● **What to do**
Pick up the account of the Sała mourning ceremony for the forest in Kwagu’ł territory, given below, and continue it from its final sentence.

● **Document text**

+++++

The gathering closed with a Sała, a traditional mourning ceremony that was unique: rather than being held for a particular person, it was held for the forest and all life forms that depend on it in Kwagu’ł territory, which has been ravaged by colonialism and industrial logging. 

We spent the day before in the T’sakis (Fort Rupert) big house – with words, songs and dances riveting from wall to wall. The crackles of the fire grounded us as we watched the smoke swirl in the light pouring down from the opening in the ceiling. 

In that space, Ma’amtagila chief Makwala Rande Cook prepared us with these words, “We mourn in our culture to honour our ancestors. We mourn to honour our loved ones. And it’s a process of grievance – it’s a process that we have to go through. But we’ve never been able to stop and mourn for our forests. We’ve never been able to stop and mourn for our resources – all of the things that have been taken away from us…

We’re at the brink of losing our language, but now we have language revitalization programs. We were at the brink of losing our songs and dances, but we had elders who stood strong to teach us those songs and dances and now our big houses are thriving. Now we have to get out of the big houses and onto the land to do the same work for our forests, for our rivers and for our oceans so that those will thrive too.”

+++++

● **Data lines**
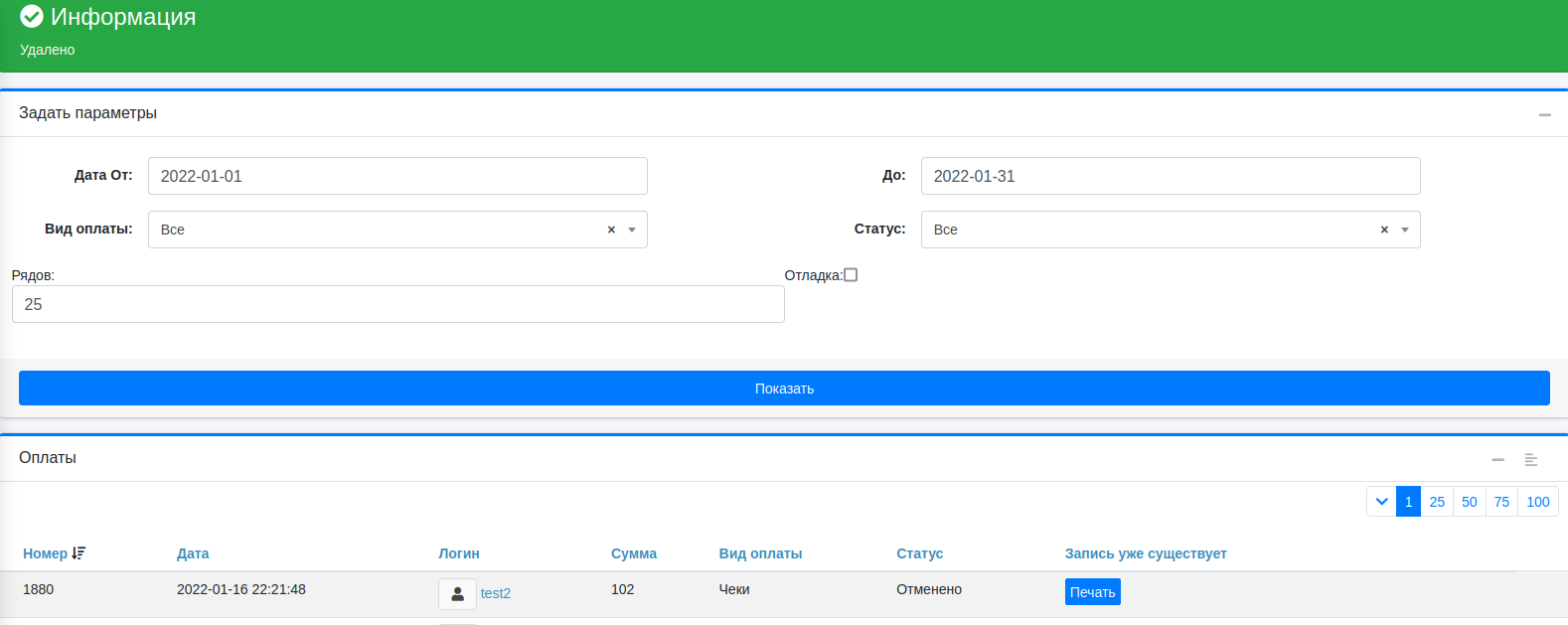Focus the До date field
This screenshot has width=1568, height=625.
click(1170, 176)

+++++

● **Result of this exercise**
The next morning, we gathered on a logging road surrounded by a clearcut — bleached stumps marked the places of ancient trees that had been stolen from the land; so many plant beings left there just to be scorched on what was once a rich forest floor teeming with life; a bear den in an old cedar tree just in front of us – once hidden to keep a family safe, now exposed; the homelands of many creatures eradicated in mere hours, after years of creation. We’d been in similar settings many times across this province to document the destruction of industry and government. We always had a felt sense that we were walking through a graveyard of unnatural death – of colonial violence. Our bodies recognized this viscerally, but until now, we hadn’t been in a space to process all the loss of the land and communities that have stewarded these forests for millenia. 

“We have a ban that’s been put on our culture to stop us from potlatching. To stop us from speaking our language and practicing our ways. To stop us from connecting. To stop us from this – gathering on our lands. And we’re at a time now where those of us who care are coming together to simply just ask what our future is in regard to our culture. Because what kind of culture are we going to have without our forests and our resources? How can we go into our potlatches and feast when we have nothing to give?” Said Rande Cook

Kwakwa̱ka̱ʼwakw chiefs layed eagle down on the ground whilst drumming and singing an old mourning song to open the ceremony, inviting in softness to meet the depths of sorrow. Women and femmes were called in to channel the grief – dressed in black cloaks and hemlock around their heads to hold it in their tips. Children wearing mourning masks sat at their feet. And a river started flowing from our collective tears.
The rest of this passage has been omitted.